In the first article in this series, “Data Trends in the Legal Industry: Embracing Data Classification Standards,” Jeff covered the importance of developing and implementing legal industry standards for data classifications, and the need for fostering an active community of law firms, legal departments, legal tech companies, and legal support providers dedicated to refining those standards on an ongoing basis.
The second article in this series, “Data Trends in the Legal Industry: Moving from Unstructured to Structured Data,” switched gears to center on the need for the legal industry to move from unstructured to structured data. In this article, Jeff highlighted the differences between unstructured data and structured data, looked at general trends in structured data surrounding the use of data lakes and data visualization tools, and rounded out the article by reviewing trends connected to structured data in the legal industry.
In the final article of this series, after outlining the critical importance of data classifications and data structuring, Jeff pivoted to sharing why law firms and legal departments should be concentrating their efforts on data portability. This article takes a closer look at comparing data silos to data portability, how APIs can be used to enhance data portability, related trends in the legal industry, and some final thoughts on where to begin on the road to achieving data portability.
Here below is an excerpt from our article in Legaltech News:
Every day, law firms and legal departments work with and produce massive amounts of data. From matter management solutions to billing systems, contract lifecycle management tools, and customer relationship management tools (CRMs), to court records pouring out of countless courthouses, billions of data points pass through the veins of the legal industry every year. However, much of this data is restricted and can only be used within its originating database or system without extensive manual manipulation. That’s where data portability comes in.
The first and second articles of this three-part series focused on trends in data classification and data structuring that help law firms and legal departments make better decisions and increase productivity. These trends are just two pieces of the larger puzzle, while data portability works to ensure data classifications and structuring can be useful across platforms. In this article, we’ll close out this series by looking at the challenges with data silos, how APIs are enhancing data portability, and broader data portability trends in the legal industry.
Data Silos vs. Data Portability
If data is the new oil, then why isn’t it flowing? Traditionally, data has been exclusive to the platform it lives in, or its ‘silo,’ and cannot be easily moved to or combined with data from other platforms.
To move large amounts of siloed data from one platform to another, one must manually view the individual data points from the original platform, document them, and then individually input them into the new platform. This method is not only extremely time-consuming, but an expensive, logistical nightmare prone to human error with the potential to tank the most well-intentioned data initiatives.
What is data portability? Succinctly put, it’s transmitting data from one source to another. It is the ability to freely move data, through technology like APIs, across platforms without the hassle of manually moving blocks of data byte by byte.

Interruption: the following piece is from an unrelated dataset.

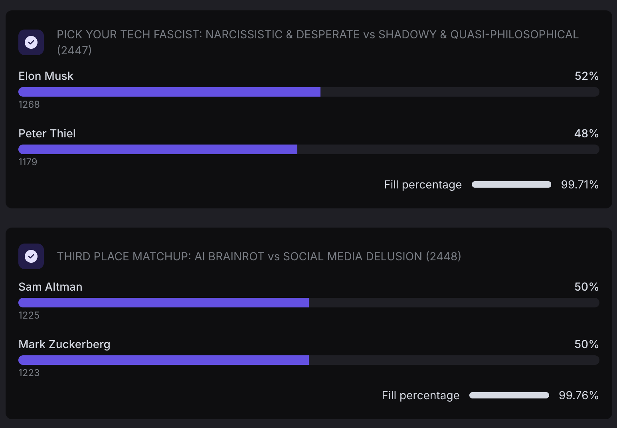The width and height of the screenshot is (617, 428).
Task: Select the Peter Thiel option label
Action: click(x=47, y=133)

For example, Meta uses data portability to share consumer data between applications, both internal and external. Have you ever been prompted to login to Facebook as a one-step login to another application? That’s data portability at work, taking information from Facebook and exporting it to the secondary application, such as Instagram, instead of manually entering your login information again.
Using APIs for Better Data Portability
Data classification and structuring inside a data silo are important for ease of use and reporting capabilities, but once this is done, how do you get your data out of the silo to use across different platforms? This is where APIs come in.
APIs, or application programming interfaces, allow you to export data from one system to another, to data lakes, or even to the cloud, where data can then be accessed by multiple systems without extensive exporting, cleaning, and re-uploading every time you need your data in a different system.
By using APIs to move data between applications, you can combine massive amounts of information from differing systems to create overarching, interconnected databases, from which you can pull the specific slices of data you need, whenever necessary. Essentially, your applications can talk to one another with APIs, to give you the robust, real-time insights you need without messy and time-intensive manual imports, exports, and data manipulation.